CrowdStrike’s SIEM solution is first to bring managed threat hunting to third-party data- unifies real-time intelligence and AI-driven automation to deliver expert-led threat hunting across all attack surfaces
CrowdStrike introduced Falcon® Adversary OverWatch Next-Gen SIEM, the first and only solution to bring managed threat hunting to third-party data. This breakthrough innovation extends the visibility of CrowdStrike’s elite threat hunters into unmanaged attack surfaces adversaries have long exploited. By leveraging third-party data ingested by Falcon® Next-Gen SIEM, CrowdStrike delivers 24/7 expert detection beyond endpoints, identity and cloud environments to stop breaches across every attack surface.

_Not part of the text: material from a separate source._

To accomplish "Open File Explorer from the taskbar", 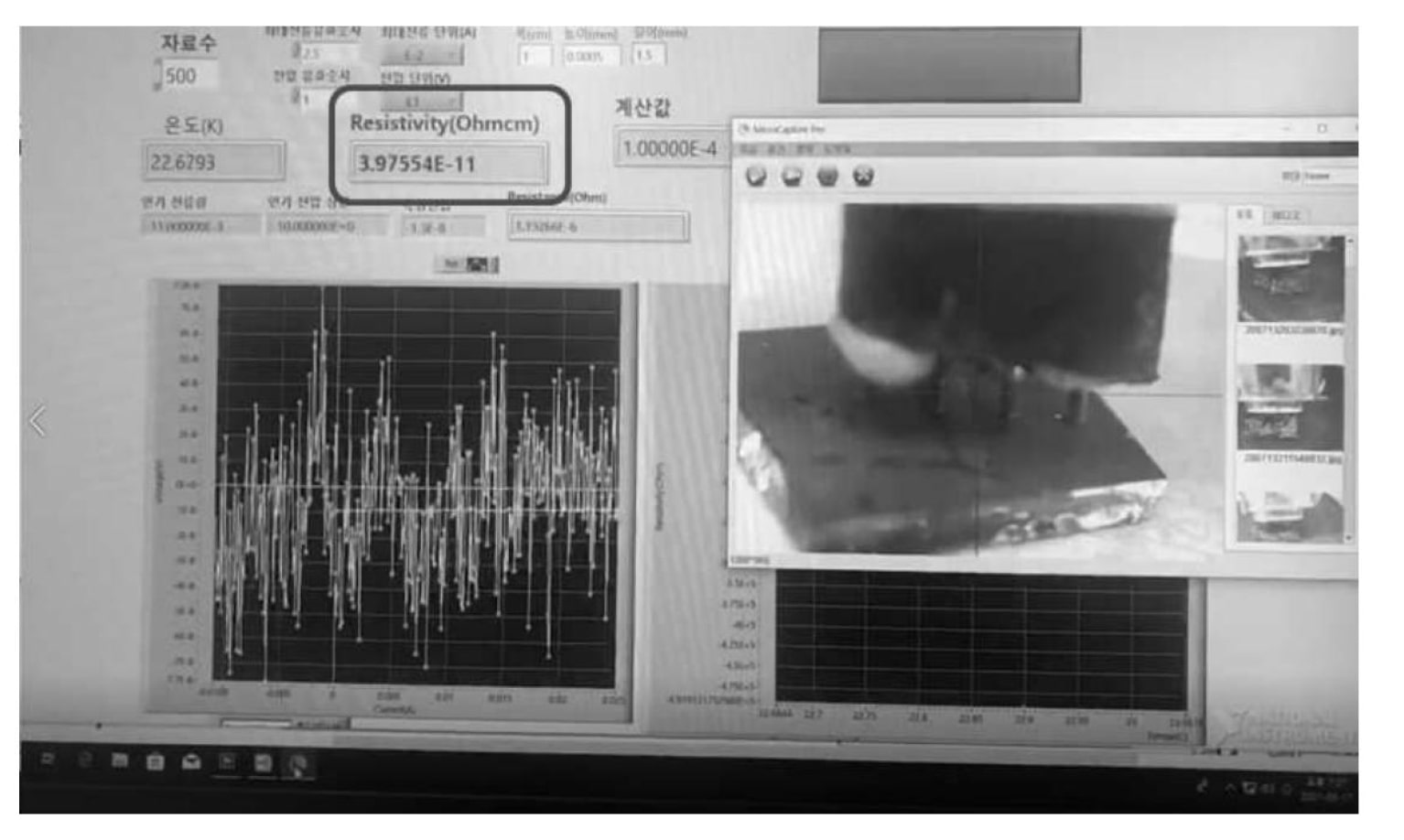I will (120, 760).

Powered by the AI-native CrowdStrike Falcon® cybersecurity platform, Falcon Adversary OverWatch uses deep adversary expertise and industry-leading threat intelligence to rapidly uncover evasive threats. Falcon Next-Gen SIEM unifies native and third-party data, real-time intelligence and AI-driven automation to deliver comprehensive visibility, high-fidelity alerts and machine speed response. New innovations include: Expert-Led Threat Hunting Across all Attack Surfaces; UEBA and Case Management for Falcon Next-Gen SIEM; Unified Identity Security and Next-Gen SIEM; CrowdStrike Pulse Services.